This week’s Washington Rumor Mill…

It’s been a dozen years since Vice President Al Gore embarked on his infamous fundraising trip to a Buddhist temple, after which Attorney General Janet Reno, despite calls for a probe from within her Justice Department, declined to appoint an independent counsel to investigate.

Miss Reno concluded that Mr. Gore had not participated in White House conversations about using the contributions for the Clinton-Gore campaign, although a memo later surfaced from within the vice president’s office suggesting otherwise.

At a loss for words when pressed by federal agents, Mr. Gore argued that he had been drinking a lot of iced tea that day and perhaps was in the bathroom when the dialogue turned to how to spend the money.

We recall this so many years later because Mr. Gore’s unusual iced tea defense was brought up of late by Sen. Arlen Specter, ranking Republican on the Senate Judiciary Committee, when he spoke of the need to strengthen the Justice Department under its new Democratic leadership.

Mr.

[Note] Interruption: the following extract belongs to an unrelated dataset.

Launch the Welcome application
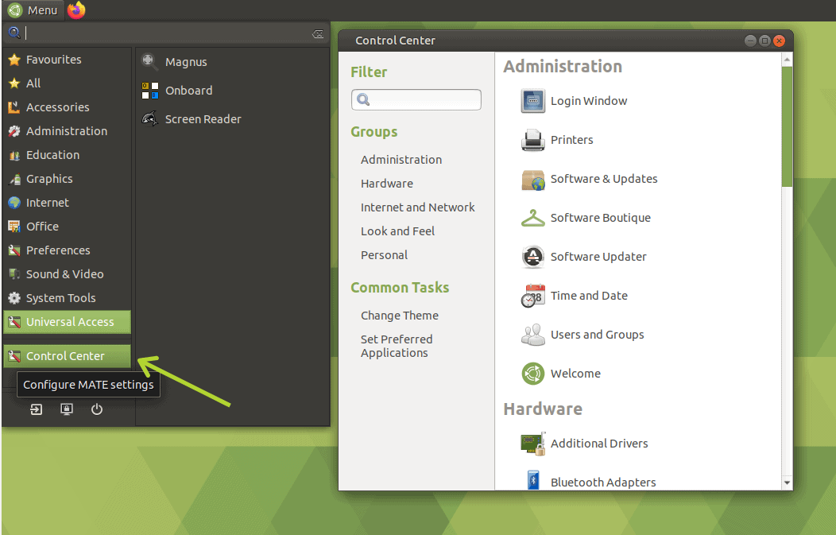Image resolution: width=836 pixels, height=535 pixels. point(574,374)
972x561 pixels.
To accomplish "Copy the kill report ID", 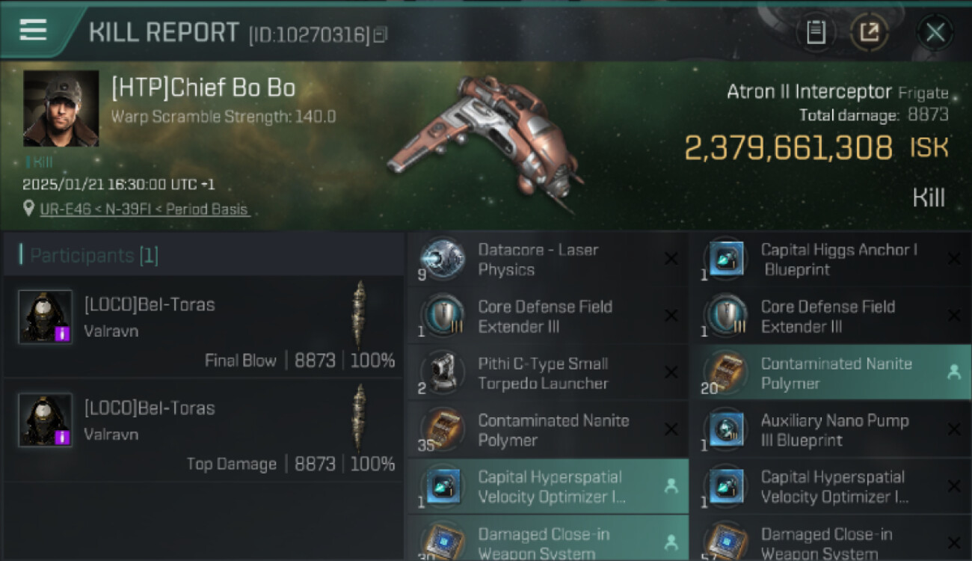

Specter not only was sharply critical of former Attorney General Alberto R. Gonzales for having “molded his views to accommodate his appointer,” President Bush, he singled out Miss Reno for at least one lapse in judgment.

“There was the relatively notorious incident where the vice president was at a meeting and drank a lot of ice tea and absented himself from certain parts of the meeting where he … had a rationale for not knowing certain things,” the senator recalled.

“I questioned Attorney General Reno in detail about that during Judiciary Committee hearings and she said: ‘Well, there just wasn’t sufficient evidence.'”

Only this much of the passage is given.